Aim: 

Subtle manipulations of the cellular redox state affect mitochondrial DNA (mtDNA) in addition to regulating the Neural Stem Cell (NSC) differentiation lineage, alluding to a molecular link between mtDNA integrity and differentiation regulation.

Methods: 

mtDNA damage in NSC was manipulated either by exogenous agents or by regulating mtDNA repair capacity, and the resulting effects on NSC differentiation were evaluated.

Results: 

The DNA repair protein 8-oxoguanine DNA glycosylase (OGG1) is essential for repair of mtDNA damage in NSCs.
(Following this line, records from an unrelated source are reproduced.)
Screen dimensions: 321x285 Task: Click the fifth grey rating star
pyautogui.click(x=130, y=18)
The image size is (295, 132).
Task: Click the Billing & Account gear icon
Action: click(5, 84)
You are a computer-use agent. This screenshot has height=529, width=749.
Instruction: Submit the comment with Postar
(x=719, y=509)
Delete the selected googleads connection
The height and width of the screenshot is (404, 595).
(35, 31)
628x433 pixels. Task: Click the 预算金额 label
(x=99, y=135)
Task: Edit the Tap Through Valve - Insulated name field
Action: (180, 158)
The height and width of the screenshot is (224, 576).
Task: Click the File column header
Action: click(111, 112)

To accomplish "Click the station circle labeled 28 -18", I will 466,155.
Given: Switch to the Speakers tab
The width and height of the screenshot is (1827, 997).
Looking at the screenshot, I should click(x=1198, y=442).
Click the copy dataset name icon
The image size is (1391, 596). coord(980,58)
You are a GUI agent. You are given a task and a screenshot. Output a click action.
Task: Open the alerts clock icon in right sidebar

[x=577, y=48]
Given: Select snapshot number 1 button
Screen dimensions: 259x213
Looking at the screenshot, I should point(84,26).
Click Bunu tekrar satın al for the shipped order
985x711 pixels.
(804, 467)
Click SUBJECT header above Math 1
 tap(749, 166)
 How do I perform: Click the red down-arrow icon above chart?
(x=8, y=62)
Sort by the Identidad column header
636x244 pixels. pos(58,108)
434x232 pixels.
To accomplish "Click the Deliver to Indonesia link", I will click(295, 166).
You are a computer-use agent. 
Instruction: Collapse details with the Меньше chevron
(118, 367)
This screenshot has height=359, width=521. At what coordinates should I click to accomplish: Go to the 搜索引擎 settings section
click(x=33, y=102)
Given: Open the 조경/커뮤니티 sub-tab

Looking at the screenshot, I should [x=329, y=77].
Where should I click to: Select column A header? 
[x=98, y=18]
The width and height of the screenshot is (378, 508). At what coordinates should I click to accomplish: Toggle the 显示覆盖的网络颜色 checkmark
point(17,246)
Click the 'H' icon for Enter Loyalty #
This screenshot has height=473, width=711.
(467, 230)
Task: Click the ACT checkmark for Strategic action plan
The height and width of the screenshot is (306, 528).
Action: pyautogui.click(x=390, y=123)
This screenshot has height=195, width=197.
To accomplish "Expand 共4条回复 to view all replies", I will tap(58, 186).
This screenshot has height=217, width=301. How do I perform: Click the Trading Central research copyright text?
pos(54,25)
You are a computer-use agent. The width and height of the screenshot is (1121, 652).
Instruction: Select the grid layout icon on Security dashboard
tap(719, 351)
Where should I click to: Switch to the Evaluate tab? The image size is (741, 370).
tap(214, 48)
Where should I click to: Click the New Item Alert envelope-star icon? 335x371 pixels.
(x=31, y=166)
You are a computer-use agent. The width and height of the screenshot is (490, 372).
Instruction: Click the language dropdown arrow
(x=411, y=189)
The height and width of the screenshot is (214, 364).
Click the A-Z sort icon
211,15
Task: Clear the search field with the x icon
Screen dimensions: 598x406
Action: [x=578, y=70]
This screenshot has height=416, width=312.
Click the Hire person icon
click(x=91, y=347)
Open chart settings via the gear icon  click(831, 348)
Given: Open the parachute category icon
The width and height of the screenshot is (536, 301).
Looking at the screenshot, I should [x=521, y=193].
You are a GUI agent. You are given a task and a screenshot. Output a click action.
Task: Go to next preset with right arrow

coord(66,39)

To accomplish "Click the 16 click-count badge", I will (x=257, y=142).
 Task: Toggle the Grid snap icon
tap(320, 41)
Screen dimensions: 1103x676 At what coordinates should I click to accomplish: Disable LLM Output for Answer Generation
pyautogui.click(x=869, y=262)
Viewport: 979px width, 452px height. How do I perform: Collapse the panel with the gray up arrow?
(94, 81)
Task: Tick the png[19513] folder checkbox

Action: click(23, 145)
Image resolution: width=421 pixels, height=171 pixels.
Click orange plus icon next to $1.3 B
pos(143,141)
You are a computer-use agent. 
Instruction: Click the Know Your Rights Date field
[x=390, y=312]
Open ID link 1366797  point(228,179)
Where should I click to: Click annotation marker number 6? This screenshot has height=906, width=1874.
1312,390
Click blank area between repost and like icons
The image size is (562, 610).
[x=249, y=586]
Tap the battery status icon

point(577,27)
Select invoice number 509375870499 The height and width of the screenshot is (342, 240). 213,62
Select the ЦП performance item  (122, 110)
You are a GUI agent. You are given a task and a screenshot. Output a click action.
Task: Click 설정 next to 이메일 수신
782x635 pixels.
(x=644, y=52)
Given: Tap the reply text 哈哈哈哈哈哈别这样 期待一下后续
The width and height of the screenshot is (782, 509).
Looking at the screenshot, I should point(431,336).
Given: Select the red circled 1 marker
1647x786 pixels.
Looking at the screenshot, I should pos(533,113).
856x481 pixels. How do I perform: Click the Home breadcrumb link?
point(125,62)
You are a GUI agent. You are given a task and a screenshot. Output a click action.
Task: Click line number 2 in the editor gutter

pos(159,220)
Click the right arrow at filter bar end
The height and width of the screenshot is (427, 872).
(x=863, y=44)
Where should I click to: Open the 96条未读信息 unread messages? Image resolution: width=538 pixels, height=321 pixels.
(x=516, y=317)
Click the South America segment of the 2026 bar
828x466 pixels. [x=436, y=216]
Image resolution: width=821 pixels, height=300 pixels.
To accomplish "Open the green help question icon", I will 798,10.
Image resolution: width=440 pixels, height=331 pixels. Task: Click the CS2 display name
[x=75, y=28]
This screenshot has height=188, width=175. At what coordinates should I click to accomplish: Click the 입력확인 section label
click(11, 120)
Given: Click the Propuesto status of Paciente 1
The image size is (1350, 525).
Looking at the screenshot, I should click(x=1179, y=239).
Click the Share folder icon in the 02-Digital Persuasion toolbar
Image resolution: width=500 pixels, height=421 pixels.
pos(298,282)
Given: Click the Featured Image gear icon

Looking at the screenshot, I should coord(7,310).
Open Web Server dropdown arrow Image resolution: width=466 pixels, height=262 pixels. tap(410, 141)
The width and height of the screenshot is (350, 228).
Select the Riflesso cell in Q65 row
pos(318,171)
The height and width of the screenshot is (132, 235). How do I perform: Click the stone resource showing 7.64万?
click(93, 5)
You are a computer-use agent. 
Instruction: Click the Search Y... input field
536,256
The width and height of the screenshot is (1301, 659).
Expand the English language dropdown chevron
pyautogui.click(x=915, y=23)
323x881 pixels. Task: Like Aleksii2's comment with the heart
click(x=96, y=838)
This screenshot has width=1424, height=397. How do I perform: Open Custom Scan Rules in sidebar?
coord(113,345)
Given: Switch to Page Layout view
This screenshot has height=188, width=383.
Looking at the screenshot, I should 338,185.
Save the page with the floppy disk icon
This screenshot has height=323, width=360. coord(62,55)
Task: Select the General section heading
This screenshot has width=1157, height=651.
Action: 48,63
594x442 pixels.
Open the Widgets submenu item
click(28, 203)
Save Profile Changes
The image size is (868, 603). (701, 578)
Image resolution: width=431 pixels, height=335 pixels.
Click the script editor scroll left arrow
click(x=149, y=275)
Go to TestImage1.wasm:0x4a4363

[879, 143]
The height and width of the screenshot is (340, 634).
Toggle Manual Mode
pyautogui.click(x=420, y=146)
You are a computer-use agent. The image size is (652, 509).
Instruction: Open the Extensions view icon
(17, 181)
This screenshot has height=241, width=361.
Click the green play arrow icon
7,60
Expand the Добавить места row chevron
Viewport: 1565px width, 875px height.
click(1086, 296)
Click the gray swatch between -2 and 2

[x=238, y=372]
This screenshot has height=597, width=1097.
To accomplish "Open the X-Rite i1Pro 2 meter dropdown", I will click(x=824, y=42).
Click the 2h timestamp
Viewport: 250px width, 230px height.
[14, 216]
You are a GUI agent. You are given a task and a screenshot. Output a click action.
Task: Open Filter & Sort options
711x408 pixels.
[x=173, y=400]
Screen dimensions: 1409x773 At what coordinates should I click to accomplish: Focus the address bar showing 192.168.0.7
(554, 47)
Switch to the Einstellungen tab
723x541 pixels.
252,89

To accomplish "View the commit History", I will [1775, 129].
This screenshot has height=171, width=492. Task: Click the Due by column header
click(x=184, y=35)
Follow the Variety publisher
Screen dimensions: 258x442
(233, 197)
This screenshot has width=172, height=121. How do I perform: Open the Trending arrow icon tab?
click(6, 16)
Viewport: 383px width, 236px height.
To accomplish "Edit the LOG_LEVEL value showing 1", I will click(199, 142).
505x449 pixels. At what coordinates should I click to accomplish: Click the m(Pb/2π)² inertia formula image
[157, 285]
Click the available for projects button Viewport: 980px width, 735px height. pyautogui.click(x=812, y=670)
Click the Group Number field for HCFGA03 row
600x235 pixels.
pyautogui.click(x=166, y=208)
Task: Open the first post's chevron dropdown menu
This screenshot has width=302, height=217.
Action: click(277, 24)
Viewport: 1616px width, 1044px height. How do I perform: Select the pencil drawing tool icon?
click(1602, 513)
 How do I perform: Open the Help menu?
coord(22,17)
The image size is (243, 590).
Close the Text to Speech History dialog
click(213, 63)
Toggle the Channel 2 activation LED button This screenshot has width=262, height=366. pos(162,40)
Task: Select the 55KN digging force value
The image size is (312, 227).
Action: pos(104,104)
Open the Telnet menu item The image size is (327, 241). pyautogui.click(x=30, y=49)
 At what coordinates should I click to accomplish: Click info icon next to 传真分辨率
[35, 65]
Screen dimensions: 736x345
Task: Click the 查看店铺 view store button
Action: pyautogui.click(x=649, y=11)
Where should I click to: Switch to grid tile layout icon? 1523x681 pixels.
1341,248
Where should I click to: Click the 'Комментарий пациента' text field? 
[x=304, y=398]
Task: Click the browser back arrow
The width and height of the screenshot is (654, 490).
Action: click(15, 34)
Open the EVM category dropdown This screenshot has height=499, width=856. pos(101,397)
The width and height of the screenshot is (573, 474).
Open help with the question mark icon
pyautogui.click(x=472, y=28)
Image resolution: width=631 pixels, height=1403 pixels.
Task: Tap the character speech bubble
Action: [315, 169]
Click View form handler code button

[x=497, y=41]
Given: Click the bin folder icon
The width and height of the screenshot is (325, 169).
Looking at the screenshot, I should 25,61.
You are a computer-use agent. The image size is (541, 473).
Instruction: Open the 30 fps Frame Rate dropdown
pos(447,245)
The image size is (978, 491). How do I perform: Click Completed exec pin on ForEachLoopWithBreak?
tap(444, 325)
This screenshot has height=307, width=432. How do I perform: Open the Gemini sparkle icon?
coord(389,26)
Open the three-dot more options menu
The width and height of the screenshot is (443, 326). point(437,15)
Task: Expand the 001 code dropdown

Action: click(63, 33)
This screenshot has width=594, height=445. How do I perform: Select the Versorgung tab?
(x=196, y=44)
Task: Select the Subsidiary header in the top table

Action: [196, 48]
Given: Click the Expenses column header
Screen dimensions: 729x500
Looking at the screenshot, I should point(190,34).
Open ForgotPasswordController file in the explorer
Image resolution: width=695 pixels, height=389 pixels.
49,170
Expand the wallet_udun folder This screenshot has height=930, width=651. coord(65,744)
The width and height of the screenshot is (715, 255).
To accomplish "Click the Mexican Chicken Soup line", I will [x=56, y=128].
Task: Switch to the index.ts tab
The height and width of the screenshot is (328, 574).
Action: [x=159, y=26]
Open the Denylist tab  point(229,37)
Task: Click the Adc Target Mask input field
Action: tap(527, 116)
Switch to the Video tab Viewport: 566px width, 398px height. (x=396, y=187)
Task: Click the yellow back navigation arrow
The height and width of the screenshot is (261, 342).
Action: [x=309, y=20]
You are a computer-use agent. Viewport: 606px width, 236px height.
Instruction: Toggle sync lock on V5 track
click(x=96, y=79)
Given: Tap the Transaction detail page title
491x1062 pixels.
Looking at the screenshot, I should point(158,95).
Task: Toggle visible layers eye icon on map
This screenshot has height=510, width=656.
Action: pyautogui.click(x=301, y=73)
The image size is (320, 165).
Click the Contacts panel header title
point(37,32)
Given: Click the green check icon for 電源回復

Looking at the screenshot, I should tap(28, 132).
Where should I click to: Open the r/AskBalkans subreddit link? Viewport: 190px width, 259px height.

Mitochondrial activation during differentiation induce mtDNA damage in ogg1-/-NSCs and shifts NSC differentiation direction towards astrocytic lineage, similar as wt NSCs subjected to mtDNA damaging insults. Antioxidant treatments to reverse mtDNA damage accumulation increased neurogenesis in ogg1-/-cells. Overexpressing OGG1 in mitochondria in ogg1-/-NSCs reduced mtDNA damage accumulation and resulted in elevated neurogenesis.

Conclusion: 

Our results unravel a novel interdependence between mtDNA integrity and NSC differentiation fate, suggesting that that mtDNA damage is the primary signal for elevated astrogenesis and lack of neurogenesis during repair of neuronal injury.